In 2010, FCI Ray Brook commemorated its thirtieth anniversary. In 2016, the institution became host to a pilot Pell Grant program offering college coursework through North Country Community College.

The Bureau of Prisons has received numerous complaints regarding conditions at FCI Ray Brook. The United States Court of Appeals for the Second Circuit reinstated a previously dismissed lawsuit filed against the Bureau of Prisons on behalf of six inmates who were allegedly housed in an extremely hot and cramped single room without adequate ventilation and cleaning supplies. The Court found that the evidence justified a claim of cruel and unusual punishment. The lawsuit is currently pending.

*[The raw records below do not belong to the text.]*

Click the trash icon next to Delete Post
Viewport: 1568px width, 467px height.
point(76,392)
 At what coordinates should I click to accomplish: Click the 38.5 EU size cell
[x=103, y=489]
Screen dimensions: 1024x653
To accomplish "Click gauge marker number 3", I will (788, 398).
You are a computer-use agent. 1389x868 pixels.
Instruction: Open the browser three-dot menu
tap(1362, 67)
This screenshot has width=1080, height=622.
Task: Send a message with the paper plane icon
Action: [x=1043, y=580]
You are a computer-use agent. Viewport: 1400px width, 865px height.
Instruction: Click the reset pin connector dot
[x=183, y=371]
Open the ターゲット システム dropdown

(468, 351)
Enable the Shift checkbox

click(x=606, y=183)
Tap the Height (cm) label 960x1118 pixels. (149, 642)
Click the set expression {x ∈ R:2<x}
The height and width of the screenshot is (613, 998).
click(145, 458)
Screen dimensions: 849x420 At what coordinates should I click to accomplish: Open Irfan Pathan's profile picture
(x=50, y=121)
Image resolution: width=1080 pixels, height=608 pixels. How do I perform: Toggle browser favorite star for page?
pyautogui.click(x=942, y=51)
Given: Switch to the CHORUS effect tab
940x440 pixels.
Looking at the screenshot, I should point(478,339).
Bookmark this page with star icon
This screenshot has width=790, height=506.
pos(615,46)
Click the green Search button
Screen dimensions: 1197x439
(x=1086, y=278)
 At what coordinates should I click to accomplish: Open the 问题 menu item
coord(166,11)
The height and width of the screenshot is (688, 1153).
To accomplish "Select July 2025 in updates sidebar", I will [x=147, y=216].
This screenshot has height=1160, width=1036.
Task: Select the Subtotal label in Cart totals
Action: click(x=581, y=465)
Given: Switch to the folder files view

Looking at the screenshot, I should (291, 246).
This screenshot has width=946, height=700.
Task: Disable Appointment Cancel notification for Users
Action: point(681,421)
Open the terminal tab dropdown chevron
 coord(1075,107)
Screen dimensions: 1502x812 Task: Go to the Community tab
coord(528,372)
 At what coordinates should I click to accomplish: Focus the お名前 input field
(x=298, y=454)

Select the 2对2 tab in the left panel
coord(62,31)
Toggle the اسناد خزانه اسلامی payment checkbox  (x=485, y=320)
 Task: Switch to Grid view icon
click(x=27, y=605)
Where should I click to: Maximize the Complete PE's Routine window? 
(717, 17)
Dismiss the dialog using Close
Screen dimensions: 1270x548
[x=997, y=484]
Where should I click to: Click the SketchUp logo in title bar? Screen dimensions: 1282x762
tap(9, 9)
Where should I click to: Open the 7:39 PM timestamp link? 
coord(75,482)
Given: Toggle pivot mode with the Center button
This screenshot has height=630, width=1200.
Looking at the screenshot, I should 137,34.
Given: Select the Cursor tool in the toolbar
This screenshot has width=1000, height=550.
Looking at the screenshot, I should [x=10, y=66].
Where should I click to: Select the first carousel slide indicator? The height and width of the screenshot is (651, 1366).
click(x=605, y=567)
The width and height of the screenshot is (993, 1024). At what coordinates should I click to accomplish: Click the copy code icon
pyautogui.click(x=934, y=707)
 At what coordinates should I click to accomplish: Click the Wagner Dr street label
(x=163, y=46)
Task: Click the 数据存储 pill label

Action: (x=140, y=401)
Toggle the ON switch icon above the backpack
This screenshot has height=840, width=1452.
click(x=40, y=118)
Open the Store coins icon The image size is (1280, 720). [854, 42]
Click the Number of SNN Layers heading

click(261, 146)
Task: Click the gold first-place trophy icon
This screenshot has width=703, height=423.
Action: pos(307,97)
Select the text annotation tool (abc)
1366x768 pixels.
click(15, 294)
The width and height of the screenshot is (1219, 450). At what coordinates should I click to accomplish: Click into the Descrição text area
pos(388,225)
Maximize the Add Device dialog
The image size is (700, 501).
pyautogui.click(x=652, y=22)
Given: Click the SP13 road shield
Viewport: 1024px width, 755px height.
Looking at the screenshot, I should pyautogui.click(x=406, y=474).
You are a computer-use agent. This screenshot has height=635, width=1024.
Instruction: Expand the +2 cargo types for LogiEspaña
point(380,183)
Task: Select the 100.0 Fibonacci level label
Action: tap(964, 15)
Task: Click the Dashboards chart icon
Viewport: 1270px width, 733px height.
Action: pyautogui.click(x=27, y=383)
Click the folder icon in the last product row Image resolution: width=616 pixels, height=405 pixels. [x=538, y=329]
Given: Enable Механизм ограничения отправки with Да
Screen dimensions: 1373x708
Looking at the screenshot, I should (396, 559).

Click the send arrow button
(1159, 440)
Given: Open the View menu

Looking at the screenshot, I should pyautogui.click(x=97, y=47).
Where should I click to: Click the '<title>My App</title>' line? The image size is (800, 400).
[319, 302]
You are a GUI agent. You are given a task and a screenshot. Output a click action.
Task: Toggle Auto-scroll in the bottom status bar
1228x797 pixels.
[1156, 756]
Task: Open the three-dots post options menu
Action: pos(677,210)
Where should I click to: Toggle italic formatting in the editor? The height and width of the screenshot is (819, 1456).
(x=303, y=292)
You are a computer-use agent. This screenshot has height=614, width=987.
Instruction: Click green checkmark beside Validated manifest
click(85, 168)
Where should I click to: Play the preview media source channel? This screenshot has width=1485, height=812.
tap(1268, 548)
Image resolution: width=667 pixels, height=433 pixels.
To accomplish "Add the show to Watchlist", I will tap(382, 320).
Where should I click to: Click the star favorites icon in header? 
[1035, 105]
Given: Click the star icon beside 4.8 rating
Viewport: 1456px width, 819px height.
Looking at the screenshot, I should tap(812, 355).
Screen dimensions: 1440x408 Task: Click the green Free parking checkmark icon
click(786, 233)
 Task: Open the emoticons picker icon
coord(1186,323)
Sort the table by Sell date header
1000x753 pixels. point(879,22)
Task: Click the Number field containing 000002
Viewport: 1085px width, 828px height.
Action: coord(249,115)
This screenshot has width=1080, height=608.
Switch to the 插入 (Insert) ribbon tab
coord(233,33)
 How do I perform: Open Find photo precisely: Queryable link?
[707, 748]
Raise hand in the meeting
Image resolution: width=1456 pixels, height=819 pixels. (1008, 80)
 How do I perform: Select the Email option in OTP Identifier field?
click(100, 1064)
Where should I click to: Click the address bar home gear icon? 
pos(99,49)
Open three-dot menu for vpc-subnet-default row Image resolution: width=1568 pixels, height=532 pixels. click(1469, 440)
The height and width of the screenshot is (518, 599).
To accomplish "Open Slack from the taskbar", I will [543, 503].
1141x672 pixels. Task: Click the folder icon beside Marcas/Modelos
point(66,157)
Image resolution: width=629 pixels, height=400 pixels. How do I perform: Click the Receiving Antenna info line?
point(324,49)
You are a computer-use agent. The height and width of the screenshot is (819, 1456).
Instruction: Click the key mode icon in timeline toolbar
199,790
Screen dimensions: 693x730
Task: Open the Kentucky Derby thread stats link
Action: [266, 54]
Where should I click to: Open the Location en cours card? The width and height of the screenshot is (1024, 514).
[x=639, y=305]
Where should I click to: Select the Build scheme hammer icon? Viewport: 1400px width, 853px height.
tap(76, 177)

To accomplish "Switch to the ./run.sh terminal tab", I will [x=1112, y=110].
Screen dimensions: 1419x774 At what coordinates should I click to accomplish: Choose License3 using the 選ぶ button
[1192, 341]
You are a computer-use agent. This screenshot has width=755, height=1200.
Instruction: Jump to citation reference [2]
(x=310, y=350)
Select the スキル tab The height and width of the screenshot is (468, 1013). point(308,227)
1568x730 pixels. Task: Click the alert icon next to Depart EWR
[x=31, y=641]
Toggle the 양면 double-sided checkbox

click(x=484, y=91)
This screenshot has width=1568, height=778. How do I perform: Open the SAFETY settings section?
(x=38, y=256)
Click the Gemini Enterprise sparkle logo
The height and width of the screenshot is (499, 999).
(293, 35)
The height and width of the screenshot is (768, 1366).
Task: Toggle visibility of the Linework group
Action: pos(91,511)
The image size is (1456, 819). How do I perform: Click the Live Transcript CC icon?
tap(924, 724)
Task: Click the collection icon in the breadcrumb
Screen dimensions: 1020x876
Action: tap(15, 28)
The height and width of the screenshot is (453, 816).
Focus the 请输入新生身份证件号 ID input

Notable inmates (current and former)
†Temporarily transferred to the Metropolitan Detention Center, Brooklyn pending an appeal.

See also 

 List of U.S. federal prisons
 Federal Bureau of Prisons
 Incarceration in the United States

References

External links 
 

Buildings of the United States government in New York (state)
Buildings and structures in Essex County, New York
Ray Brook
Prisons in New York (state)
1980 establishments in New York (state)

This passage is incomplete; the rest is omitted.